§ Dataset records
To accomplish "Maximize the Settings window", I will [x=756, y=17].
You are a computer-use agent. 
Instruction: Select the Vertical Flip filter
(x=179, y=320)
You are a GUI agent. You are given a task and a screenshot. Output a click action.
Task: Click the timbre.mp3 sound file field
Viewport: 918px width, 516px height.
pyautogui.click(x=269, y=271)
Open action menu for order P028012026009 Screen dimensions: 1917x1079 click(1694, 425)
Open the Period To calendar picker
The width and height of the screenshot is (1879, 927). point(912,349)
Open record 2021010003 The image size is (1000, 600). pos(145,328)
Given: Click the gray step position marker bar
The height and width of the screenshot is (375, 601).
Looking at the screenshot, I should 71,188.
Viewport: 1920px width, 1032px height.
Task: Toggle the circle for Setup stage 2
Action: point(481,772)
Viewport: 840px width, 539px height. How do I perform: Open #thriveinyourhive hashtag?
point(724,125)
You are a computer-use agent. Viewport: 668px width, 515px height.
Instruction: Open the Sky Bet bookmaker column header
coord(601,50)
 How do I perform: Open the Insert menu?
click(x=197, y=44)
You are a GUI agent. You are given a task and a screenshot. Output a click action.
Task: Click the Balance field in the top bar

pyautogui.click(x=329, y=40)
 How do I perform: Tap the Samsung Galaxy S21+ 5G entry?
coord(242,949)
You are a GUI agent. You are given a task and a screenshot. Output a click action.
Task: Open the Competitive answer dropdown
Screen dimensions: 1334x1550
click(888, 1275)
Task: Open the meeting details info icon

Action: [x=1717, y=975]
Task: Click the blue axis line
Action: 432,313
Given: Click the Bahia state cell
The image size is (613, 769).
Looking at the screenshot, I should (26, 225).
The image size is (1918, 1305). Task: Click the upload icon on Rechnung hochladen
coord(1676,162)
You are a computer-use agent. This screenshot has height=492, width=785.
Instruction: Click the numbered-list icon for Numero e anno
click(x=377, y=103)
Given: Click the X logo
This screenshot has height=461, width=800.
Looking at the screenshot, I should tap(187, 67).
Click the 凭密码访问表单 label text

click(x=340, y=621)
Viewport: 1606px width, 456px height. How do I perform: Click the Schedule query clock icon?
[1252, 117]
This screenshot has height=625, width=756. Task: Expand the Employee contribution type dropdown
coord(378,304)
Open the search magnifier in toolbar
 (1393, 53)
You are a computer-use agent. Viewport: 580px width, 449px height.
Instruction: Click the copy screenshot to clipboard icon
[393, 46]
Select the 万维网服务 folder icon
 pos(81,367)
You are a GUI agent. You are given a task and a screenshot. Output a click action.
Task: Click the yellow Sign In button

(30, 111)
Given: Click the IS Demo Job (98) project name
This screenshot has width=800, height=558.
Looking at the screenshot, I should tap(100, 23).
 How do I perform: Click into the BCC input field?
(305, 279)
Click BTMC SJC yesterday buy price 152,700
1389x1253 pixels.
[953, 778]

§ Task
For the string "computer", search the preceding data and copy every line that includes it.

§ Result of the task
You are a computer-use agent. 
You are a computer-use agent. Viewport: 668px width, 515px height.
You are a computer-use agent. This screenshot has height=492, width=785.
You are a computer-use agent. Viewport: 580px width, 449px height.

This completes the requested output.